Je veux bien puiser dans mes réserves d’humilité, mais franchement je n’estime être entrée dans aucunes de ces catégories sordides. Je n’ai appelé à aucun vent de rébellion ni insulté personne. Je ne pense donc pas que ce soit sur la forme de mes propos que j’ai été sanctionnée.

2) Avec qui de l’équipe de Slate.fr ai-je échangé au juste ?

Eh oui, c’est bien là la question… Voyez-vous, on se laisse emporter par un article depuis Facebook, on croise une signature au bas de celui-ci, on réagit encore empli de ce que l’on vient de lire, et finalement, un raccourci en entrainant un autre, on aurait presque l’impression de s’adresser directement à l’auteur du billet. Les choses sont un tantinet plus compliquées. En effet, selon les rédactions, il peut tout aussi bien s’agir de l’auteur lui-même, comme il peut s’agir du staff marketing en charge de valoriser la marque, d’un community manager dédié à la relation avec le lectorat, ou encore du stagiaire qui connaissait Facebook et que l’on a collé à cette tâche sans même se demander s’il avait choisi l’option diplomatie durant son cursus… Là est donc le premier point, il est bien difficile lorsque l’on interagit avec un titre de presse de savoir en réalité à qui on s’adresse.
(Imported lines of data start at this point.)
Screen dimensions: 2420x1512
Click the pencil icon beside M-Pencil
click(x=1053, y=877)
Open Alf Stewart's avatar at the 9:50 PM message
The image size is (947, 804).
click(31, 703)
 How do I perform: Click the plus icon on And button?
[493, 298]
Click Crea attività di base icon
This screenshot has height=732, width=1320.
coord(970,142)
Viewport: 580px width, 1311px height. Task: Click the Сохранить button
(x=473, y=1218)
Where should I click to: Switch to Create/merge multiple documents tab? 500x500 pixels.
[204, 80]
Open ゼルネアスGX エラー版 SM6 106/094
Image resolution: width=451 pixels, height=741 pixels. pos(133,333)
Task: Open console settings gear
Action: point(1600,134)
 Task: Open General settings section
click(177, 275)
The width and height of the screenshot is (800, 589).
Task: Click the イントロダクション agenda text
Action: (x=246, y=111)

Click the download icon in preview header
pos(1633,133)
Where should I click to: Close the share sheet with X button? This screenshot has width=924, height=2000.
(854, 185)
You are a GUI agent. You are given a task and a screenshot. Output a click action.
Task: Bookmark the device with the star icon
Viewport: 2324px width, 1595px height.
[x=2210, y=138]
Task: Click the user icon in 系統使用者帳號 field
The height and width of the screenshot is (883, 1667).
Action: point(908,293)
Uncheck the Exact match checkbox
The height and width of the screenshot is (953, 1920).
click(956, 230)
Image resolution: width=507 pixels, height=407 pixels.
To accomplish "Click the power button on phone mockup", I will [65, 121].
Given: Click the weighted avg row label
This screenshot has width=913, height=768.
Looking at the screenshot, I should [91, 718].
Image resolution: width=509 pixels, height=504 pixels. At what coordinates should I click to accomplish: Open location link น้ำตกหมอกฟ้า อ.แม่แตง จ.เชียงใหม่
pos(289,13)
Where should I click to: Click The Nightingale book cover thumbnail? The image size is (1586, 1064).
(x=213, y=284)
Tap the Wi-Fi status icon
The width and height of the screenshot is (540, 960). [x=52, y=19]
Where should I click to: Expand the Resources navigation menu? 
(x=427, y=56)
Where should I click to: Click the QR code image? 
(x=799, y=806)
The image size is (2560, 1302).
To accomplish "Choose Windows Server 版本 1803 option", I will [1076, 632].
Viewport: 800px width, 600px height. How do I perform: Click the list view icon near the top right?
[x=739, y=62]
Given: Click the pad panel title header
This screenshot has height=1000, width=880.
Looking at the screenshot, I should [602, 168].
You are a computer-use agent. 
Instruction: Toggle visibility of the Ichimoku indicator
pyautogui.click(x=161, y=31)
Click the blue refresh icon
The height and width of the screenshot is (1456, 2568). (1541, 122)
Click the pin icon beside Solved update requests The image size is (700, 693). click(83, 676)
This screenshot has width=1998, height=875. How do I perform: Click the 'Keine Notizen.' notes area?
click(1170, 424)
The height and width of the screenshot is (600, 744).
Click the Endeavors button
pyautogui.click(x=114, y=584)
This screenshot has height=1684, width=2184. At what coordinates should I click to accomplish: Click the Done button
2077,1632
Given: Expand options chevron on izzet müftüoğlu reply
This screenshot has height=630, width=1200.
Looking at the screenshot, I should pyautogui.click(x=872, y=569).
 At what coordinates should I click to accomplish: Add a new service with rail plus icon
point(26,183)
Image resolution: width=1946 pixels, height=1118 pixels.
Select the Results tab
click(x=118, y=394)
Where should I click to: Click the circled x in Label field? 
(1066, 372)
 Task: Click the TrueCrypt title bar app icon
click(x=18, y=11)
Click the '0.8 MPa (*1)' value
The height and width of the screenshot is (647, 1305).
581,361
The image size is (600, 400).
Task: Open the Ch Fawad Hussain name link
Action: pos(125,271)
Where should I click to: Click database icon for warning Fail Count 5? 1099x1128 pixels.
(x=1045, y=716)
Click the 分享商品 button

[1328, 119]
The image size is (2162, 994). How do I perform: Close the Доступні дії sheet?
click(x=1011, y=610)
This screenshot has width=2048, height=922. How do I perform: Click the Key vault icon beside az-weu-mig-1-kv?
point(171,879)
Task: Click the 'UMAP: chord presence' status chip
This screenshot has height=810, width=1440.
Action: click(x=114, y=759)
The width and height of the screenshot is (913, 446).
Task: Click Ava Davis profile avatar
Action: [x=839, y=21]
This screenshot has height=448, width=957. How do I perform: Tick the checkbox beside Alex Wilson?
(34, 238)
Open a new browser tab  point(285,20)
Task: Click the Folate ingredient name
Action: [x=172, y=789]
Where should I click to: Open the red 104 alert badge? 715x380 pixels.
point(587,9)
 3) Pourquoi ouvrir les commentaires ?

S’il est difficile de savoir qui gère les commentaires, il l’est parfois tout autant de connaître les motivations de l’ouverture de ceux-ci. Après tout, que ce soit sur leur site ou sur les réseaux sociaux, les commentaires sont une option qui n’est pas obligée d’être cochée. Les publications pourraient tout à fait être fermées à l’échange ou proposer un système d’interactivité allégé, limité au simple feedback « j’aime / j’aime pas / je partage ».

Mais non, Web 2.0 oblige, voici que tout le monde ouvre ses commentaires (il est vrai que le contraire est assez mal vu par les internautes qui ont l’impression qu’on les prive de parole). Et à mon avis, le souci se situe quelque part par ici : et si les titres de presse avaient ouvert aux commentaires sans toujours en avoir les moyens de gestions techniques et / ou humains, voire sans avoir eu pleinement conscience des enjeux de ce type d’interactivité ?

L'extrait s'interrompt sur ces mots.